Сам Флобер объясняет замысел повести так: «Я начал „Простую душу“ исключительно для нее (Жорж Санд), только чтобы понравиться ей». Повесть — своеобразное продолжение давнишних эпистолярных споров писателей о том, каким должен быть герой литературного произведения, в частности герой из народа. Жорж Санд порицала излишний, как ей казалось, пессимизм и скептицизм писателя, рисующего человека в столь мрачных тонах. Флобер, не принимавший восторженного оптимизма Жорж Санд, полагал, что, создавая образ простой женщины без пороков и губительных страстей, выполнил давнишние и настоятельные советы своего друга. Но образ Фелисите, как и повесть в целом, имеют мало общего с концепцией Жорж Санд. В «Простой душе» Флобер остался верен себе и создал беспощадную по своей правдивости историю человеческой жизни. Рисуя жизнь трагическую в своей нелепости, Флобер чужд какой бы то ни было сентиментальности. Используя предельно лаконичные изобразительные средства, стремясь к точности языка и стиля, которая достигается максимальной адекватностью слова и образа, писатель добивается проникновения в глубины человеческого существования. Но при всем трагизме судьба Фелисите одновременно полна и горькой иронии, подобно судьбе других героев Флобера.

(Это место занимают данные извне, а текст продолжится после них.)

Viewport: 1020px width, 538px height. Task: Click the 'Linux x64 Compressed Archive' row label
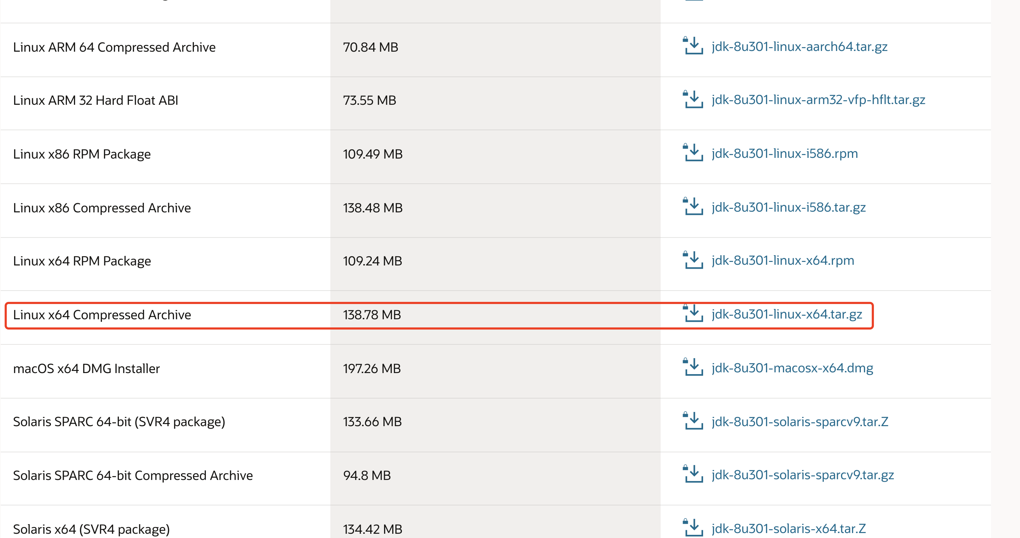point(102,315)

И, может быть, именно поэтому критики последующих эпох видели в уделе Фелисите своего рода модель нелепости и даже абсурдности человеческого существования.

«Простой душе» отчетливо обнаруживается своеобразие флоберовской прозы на фоне современной ей французской литературы — ее отличие от творчества поздних романтиков и сторонников Шанфлери с их культом обыденности, натуралистов, приверженцев естественных наук, и парнасцев с их поклонением искусству. В творчестве Флобера многие из этих тенденций присутствуют в том или ином виде, и этим, возможно, объясняется то, что Флобер был близок столь несхожим писателям, как Тургенев и Золя, Леконт де Лиль и Мопассан, а также и то, что многие последующие школы и направления стремились представить Флобера как своего предшественника. В нем хотели видеть предтечу натурализма, из его прозы выводили некоторые тенденции декадентского искусства конца века, а в наши дни многие французские исследователи даже усматривают в произведениях Флобера предвосхищение «нового романа».

Однако творчество Флобера не может быть сведено ни к одной из этих тенденций. Ибо помимо страсти к документу или поклонения форме реалистическое творчество Флобера питается прежде всего яростной ненавистью к миру буржуа и верой в высочайшую миссию искусства, которая помогла ему создать беспощадно правдивый образ своей эпохи.

В развитии французского реализма творчество Флобера является столь же важной вехой, как и творчество Бальзака и Стендаля. И новаторские художественные открытия Флобера, и те утраты, которыми отмечено его творчество по сравнению с произведениями великих предшественников, чрезвычайно характерны для нового этапа в развитии западноевропейского реализма, наступившего во второй половине XIX в.